Task prompt:
Convert every one of the following lines into a Markdown table with two columns, Row and Text, where Row numbers each line in order and Text holds the line itself. Leave out any blank lines.

§ §

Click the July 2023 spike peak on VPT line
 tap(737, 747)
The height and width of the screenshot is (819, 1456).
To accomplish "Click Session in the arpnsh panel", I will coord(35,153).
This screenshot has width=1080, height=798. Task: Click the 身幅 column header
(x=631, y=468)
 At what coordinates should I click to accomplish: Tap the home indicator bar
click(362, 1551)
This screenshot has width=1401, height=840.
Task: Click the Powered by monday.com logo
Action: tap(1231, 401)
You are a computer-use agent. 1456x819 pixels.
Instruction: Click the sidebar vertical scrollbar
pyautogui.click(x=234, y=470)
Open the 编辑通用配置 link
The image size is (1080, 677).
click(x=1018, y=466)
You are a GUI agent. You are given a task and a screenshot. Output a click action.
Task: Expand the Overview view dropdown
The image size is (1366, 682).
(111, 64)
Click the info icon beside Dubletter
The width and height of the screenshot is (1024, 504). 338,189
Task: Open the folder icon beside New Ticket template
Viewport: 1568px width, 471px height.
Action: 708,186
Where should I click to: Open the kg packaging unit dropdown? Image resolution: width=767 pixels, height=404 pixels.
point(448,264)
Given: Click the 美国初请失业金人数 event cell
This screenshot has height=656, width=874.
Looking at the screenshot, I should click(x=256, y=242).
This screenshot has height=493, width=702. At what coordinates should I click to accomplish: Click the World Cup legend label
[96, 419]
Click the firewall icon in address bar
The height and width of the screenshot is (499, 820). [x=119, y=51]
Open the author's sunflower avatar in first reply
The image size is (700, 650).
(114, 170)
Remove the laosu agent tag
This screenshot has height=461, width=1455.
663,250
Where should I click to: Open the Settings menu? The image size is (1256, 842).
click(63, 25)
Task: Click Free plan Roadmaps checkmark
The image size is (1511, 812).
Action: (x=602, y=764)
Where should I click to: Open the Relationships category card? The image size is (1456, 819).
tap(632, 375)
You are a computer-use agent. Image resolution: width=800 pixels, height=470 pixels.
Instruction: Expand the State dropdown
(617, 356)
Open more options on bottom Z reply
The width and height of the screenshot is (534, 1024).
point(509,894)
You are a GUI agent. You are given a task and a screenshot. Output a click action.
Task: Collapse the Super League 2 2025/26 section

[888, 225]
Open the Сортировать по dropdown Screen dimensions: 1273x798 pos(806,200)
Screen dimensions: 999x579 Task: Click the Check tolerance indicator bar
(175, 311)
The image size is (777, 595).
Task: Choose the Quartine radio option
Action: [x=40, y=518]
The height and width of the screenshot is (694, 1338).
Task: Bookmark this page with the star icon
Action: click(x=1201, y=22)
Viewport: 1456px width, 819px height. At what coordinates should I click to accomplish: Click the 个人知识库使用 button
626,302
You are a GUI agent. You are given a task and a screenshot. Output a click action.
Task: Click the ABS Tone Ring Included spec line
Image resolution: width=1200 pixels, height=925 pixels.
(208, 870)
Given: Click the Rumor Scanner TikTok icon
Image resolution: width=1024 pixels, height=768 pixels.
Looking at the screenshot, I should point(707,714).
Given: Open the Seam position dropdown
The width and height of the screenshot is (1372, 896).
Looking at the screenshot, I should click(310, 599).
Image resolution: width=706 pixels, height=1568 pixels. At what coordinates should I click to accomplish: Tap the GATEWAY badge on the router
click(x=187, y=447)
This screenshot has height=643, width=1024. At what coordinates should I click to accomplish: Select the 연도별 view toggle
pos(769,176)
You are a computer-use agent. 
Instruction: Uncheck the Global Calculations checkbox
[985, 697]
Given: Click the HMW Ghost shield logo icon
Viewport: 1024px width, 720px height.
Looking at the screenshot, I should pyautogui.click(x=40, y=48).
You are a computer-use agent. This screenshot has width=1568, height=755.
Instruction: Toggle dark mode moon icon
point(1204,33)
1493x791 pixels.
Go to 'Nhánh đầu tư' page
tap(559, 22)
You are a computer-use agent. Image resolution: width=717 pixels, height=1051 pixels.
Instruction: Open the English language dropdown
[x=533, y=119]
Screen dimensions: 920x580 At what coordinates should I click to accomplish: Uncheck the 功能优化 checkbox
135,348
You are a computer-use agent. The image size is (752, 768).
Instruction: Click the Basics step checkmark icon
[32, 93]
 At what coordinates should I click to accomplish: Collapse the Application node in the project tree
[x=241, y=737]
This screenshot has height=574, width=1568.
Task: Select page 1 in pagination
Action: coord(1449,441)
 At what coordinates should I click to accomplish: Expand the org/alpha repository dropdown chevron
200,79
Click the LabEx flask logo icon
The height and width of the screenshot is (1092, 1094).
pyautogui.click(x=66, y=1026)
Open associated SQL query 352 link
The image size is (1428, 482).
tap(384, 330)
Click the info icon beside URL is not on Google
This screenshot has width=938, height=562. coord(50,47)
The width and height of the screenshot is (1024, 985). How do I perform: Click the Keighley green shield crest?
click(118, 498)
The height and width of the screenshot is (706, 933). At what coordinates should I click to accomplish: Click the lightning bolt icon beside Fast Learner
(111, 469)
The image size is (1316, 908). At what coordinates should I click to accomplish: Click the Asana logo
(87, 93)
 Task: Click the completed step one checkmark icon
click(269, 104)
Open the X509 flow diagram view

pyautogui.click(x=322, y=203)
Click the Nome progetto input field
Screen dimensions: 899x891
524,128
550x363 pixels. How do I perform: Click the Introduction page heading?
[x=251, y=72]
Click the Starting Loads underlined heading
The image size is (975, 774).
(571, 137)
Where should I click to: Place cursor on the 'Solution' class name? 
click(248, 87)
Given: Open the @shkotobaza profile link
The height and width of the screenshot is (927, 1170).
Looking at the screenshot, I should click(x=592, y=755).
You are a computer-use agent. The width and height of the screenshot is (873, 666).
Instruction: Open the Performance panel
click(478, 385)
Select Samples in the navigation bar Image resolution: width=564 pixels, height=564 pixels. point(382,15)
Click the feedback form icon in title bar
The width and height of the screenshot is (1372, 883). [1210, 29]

§ §

Written solution:
| Row | Text |
|---|---|
| 1 | Click the July 2023 spike peak on VPT line |
| 2 |  tap(737, 747) |
| 3 | The height and width of the screenshot is (819, 1456). |
| 4 | To accomplish "Click Session in the arpnsh panel", I will coord(35,153). |
| 5 | This screenshot has width=1080, height=798. Task: Click the 身幅 column header |
| 6 | (x=631, y=468) |
| 7 |  At what coordinates should I click to accomplish: Tap the home indicator bar |
| 8 | click(362, 1551) |
| 9 | This screenshot has width=1401, height=840. |
| 10 | Task: Click the Powered by monday.com logo |
| 11 | Action: tap(1231, 401) |
| 12 | You are a computer-use agent. 1456x819 pixels. |
| 13 | Instruction: Click the sidebar vertical scrollbar |
| 14 | pyautogui.click(x=234, y=470) |
| 15 | Open the 编辑通用配置 link |
| 16 | The image size is (1080, 677). |
| 17 | click(x=1018, y=466) |
| 18 | You are a GUI agent. You are given a task and a screenshot. Output a click action. |
| 19 | Task: Expand the Overview view dropdown |
| 20 | The image size is (1366, 682). |
| 21 | (111, 64) |
| 22 | Click the info icon beside Dubletter |
| 23 | The width and height of the screenshot is (1024, 504). 338,189 |
| 24 | Task: Open the folder icon beside New Ticket template |
| 25 | Viewport: 1568px width, 471px height. |
| 26 | Action: 708,186 |
| 27 | Where should I click to: Open the kg packaging unit dropdown? Image resolution: width=767 pixels, height=404 pixels. |
| 28 | point(448,264) |
| 29 | Given: Click the 美国初请失业金人数 event cell |
| 30 | This screenshot has height=656, width=874. |
| 31 | Looking at the screenshot, I should click(x=256, y=242). |
| 32 | This screenshot has height=493, width=702. At what coordinates should I click to accomplish: Click the World Cup legend label |
| 33 | [96, 419] |
| 34 | Click the firewall icon in address bar |
| 35 | The height and width of the screenshot is (499, 820). [x=119, y=51] |
| 36 | Open the author's sunflower avatar in first reply |
| 37 | The image size is (700, 650). |
| 38 | (114, 170) |
| 39 | Remove the laosu agent tag |
| 40 | This screenshot has height=461, width=1455. |
| 41 | 663,250 |
| 42 | Where should I click to: Open the Settings menu? The image size is (1256, 842). |
| 43 | click(63, 25) |
| 44 | Task: Click Free plan Roadmaps checkmark |
| 45 | The image size is (1511, 812). |
| 46 | Action: (x=602, y=764) |
| 47 | Where should I click to: Open the Relationships category card? The image size is (1456, 819). |
| 48 | tap(632, 375) |
| 49 | You are a computer-use agent. Image resolution: width=800 pixels, height=470 pixels. |
| 50 | Instruction: Expand the State dropdown |
| 51 | (617, 356) |
| 52 | Open more options on bottom Z reply |
| 53 | The width and height of the screenshot is (534, 1024). |
| 54 | point(509,894) |
| 55 | You are a GUI agent. You are given a task and a screenshot. Output a click action. |
| 56 | Task: Collapse the Super League 2 2025/26 section |
| 57 | [888, 225] |
| 58 | Open the Сортировать по dropdown Screen dimensions: 1273x798 pos(806,200) |
| 59 | Screen dimensions: 999x579 Task: Click the Check tolerance indicator bar |
| 60 | (175, 311) |
| 61 | The image size is (777, 595). |
| 62 | Task: Choose the Quartine radio option |
| 63 | Action: [x=40, y=518] |
| 64 | The height and width of the screenshot is (694, 1338). |
| 65 | Task: Bookmark this page with the star icon |
| 66 | Action: click(x=1201, y=22) |
| 67 | Viewport: 1456px width, 819px height. At what coordinates should I click to accomplish: Click the 个人知识库使用 button |
| 68 | 626,302 |
| 69 | You are a GUI agent. You are given a task and a screenshot. Output a click action. |
| 70 | Task: Click the ABS Tone Ring Included spec line |
| 71 | Image resolution: width=1200 pixels, height=925 pixels. |
| 72 | (208, 870) |
| 73 | Given: Click the Rumor Scanner TikTok icon |
| 74 | Image resolution: width=1024 pixels, height=768 pixels. |
| 75 | Looking at the screenshot, I should point(707,714). |
| 76 | Given: Open the Seam position dropdown |
| 77 | The width and height of the screenshot is (1372, 896). |
| 78 | Looking at the screenshot, I should click(310, 599). |
| 79 | Image resolution: width=706 pixels, height=1568 pixels. At what coordinates should I click to accomplish: Tap the GATEWAY badge on the router |
| 80 | click(x=187, y=447) |
| 81 | This screenshot has height=643, width=1024. At what coordinates should I click to accomplish: Select the 연도별 view toggle |
| 82 | pos(769,176) |
| 83 | You are a computer-use agent.  |
| 84 | Instruction: Uncheck the Global Calculations checkbox |
| 85 | [985, 697] |
| 86 | Given: Click the HMW Ghost shield logo icon |
| 87 | Viewport: 1024px width, 720px height. |
| 88 | Looking at the screenshot, I should pyautogui.click(x=40, y=48). |
| 89 | You are a computer-use agent. This screenshot has width=1568, height=755. |
| 90 | Instruction: Toggle dark mode moon icon |
| 91 | point(1204,33) |
| 92 | 1493x791 pixels. |
| 93 | Go to 'Nhánh đầu tư' page |
| 94 | tap(559, 22) |
| 95 | You are a computer-use agent. Image resolution: width=717 pixels, height=1051 pixels. |
| 96 | Instruction: Open the English language dropdown |
| 97 | [x=533, y=119] |
| 98 | Screen dimensions: 920x580 At what coordinates should I click to accomplish: Uncheck the 功能优化 checkbox |
| 99 | 135,348 |
| 100 | You are a computer-use agent. The image size is (752, 768). |
| 101 | Instruction: Click the Basics step checkmark icon |
| 102 | [32, 93] |
| 103 |  At what coordinates should I click to accomplish: Collapse the Application node in the project tree |
| 104 | [x=241, y=737] |
| 105 | This screenshot has height=574, width=1568. |
| 106 | Task: Select page 1 in pagination |
| 107 | Action: coord(1449,441) |
| 108 |  At what coordinates should I click to accomplish: Expand the org/alpha repository dropdown chevron |
| 109 | 200,79 |
| 110 | Click the LabEx flask logo icon |
| 111 | The height and width of the screenshot is (1092, 1094). |
| 112 | pyautogui.click(x=66, y=1026) |
| 113 | Open associated SQL query 352 link |
| 114 | The image size is (1428, 482). |
| 115 | tap(384, 330) |
| 116 | Click the info icon beside URL is not on Google |
| 117 | This screenshot has width=938, height=562. coord(50,47) |
| 118 | The width and height of the screenshot is (1024, 985). How do I perform: Click the Keighley green shield crest? |
| 119 | click(118, 498) |
| 120 | The height and width of the screenshot is (706, 933). At what coordinates should I click to accomplish: Click the lightning bolt icon beside Fast Learner |
| 121 | (111, 469) |
| 122 | The image size is (1316, 908). At what coordinates should I click to accomplish: Click the Asana logo |
| 123 | (87, 93) |
| 124 |  Task: Click the completed step one checkmark icon |
| 125 | click(269, 104) |
| 126 | Open the X509 flow diagram view |
| 127 | pyautogui.click(x=322, y=203) |
| 128 | Click the Nome progetto input field |
| 129 | Screen dimensions: 899x891 |
| 130 | 524,128 |
| 131 | 550x363 pixels. How do I perform: Click the Introduction page heading? |
| 132 | [x=251, y=72] |
| 133 | Click the Starting Loads underlined heading |
| 134 | The image size is (975, 774). |
| 135 | (571, 137) |
| 136 | Where should I click to: Place cursor on the 'Solution' class name?  |
| 137 | click(248, 87) |
| 138 | Given: Open the @shkotobaza profile link |
| 139 | The height and width of the screenshot is (927, 1170). |
| 140 | Looking at the screenshot, I should click(x=592, y=755). |
| 141 | You are a computer-use agent. The width and height of the screenshot is (873, 666). |
| 142 | Instruction: Open the Performance panel |
| 143 | click(478, 385) |
| 144 | Select Samples in the navigation bar Image resolution: width=564 pixels, height=564 pixels. point(382,15) |
| 145 | Click the feedback form icon in title bar |
| 146 | The width and height of the screenshot is (1372, 883). [1210, 29] |